Skip to content

CLI & Framework

Installing crawley provides a crawley command to scaffold and run projects.

Commands

Command Description
crawley startproject NAME Scaffold a new project.
crawley run Sync the database and run the project's crawlers.
crawley syncdb Create the database from models.py.
crawley migratedb Drop and recreate the tables.
crawley shell URL Fetch a url and open a Python shell to scrape it.
crawley browser URL Open the visual scraping browser (needs [gui]).
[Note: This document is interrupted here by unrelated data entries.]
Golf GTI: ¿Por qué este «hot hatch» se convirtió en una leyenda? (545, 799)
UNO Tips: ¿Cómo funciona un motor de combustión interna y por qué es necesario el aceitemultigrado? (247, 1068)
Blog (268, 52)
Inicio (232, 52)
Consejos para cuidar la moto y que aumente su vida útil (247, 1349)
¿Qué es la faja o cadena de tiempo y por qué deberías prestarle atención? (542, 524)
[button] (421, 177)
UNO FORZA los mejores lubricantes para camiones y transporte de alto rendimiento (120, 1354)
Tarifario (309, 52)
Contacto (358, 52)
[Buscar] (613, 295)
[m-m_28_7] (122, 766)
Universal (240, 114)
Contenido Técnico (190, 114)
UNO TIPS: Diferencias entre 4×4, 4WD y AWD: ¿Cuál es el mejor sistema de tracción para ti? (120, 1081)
startproject accepts a -t/--type: code (default), template (DSL) or database.

Project layout

crawley startproject myproject
cd myproject
myproject/
├── settings.py            # project configuration
└── myproject/
    ├── models.py          # your entities
    └── crawlers.py        # your crawlers + scrapers

models.py

from crawley.persistance import Entity, UrlEntity, Field, Unicode

class Package(Entity):
    package = Field(Unicode(255))
    description = Field(Unicode(255))

crawlers.py

from crawley.crawlers import BaseCrawler
from crawley.scrapers import BaseScraper
from crawley.extractors import XPathExtractor
from models import *

class PackageScraper(BaseScraper):
    matching_urls = ["%"]

    def scrape(self, response):
        for row in response.css("div.package"):
            Package(package=row.css_first("h2::text"))
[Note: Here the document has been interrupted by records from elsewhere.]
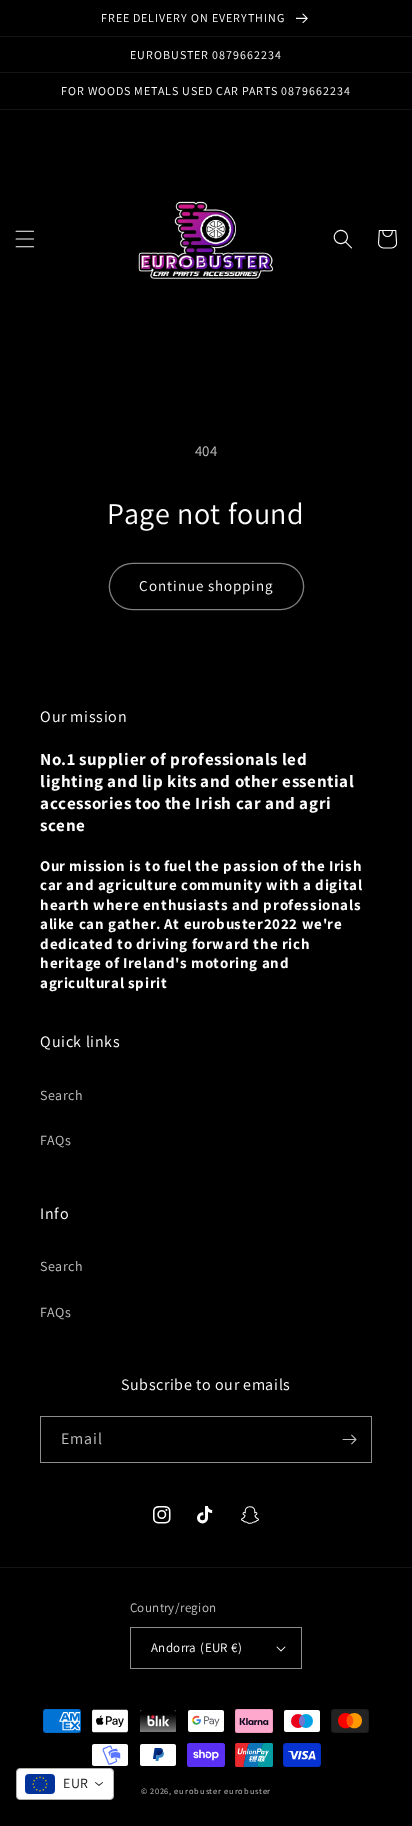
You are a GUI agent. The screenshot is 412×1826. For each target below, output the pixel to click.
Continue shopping (206, 585)
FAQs (55, 1140)
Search (62, 1095)
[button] (25, 239)
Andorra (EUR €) (196, 1647)
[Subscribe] (349, 1439)
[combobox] (65, 1784)
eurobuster (197, 1790)
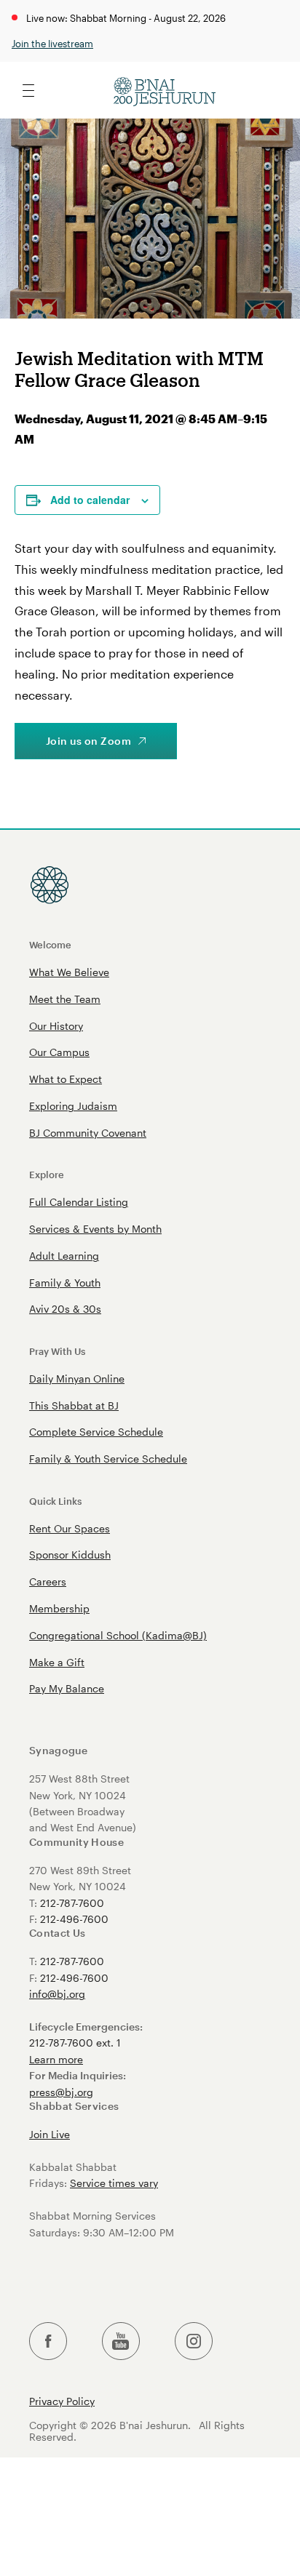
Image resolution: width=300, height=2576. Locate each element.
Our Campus (59, 1052)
class PackageCrawler(BaseCrawler):
    start_urls = ["https://pypi.org/"]
    scrapers = [PackageScraper]
    max_depth = 1
    extractor = XPathExtractor

settings.py

Relevant keys:

DATABASE_ENGINE = "sqlite"       # sqlite, postgres, mysql, oracle
DATABASE_NAME = "myproject"
JSON_DOCUMENT = ""               # set a filename to dump JSON
XML_DOCUMENT = ""
CSV_DOCUMENT = ""
# MONGO_DB_HOST / MONGO_DB_NAME, COUCH_DB_HOST / COUCH_DB_NAME
MAX_CONCURRENCY = 100
SHOW_DEBUG_INFO = True

Then run:

crawley run

The DSL (template projects)

For simple cases you can describe a scraper declaratively instead of writing Python. Create a template project and write a .crw template:

PAGE => http://example.com/
packages.name -> /html/body//h2
packages.author -> /html/body//span[@class="author"]
  • PAGE => url declares the template page (its structure is matched against candidate pages via SmartScraper).
  • table.column -> xpath maps an XPath result to an entity column.

crawley compiles this into entities and scrapers at runtime. The companion config.ini provides start_urls and max_depth:

[crawler]
start_urls = http://example.com/
max_depth = 1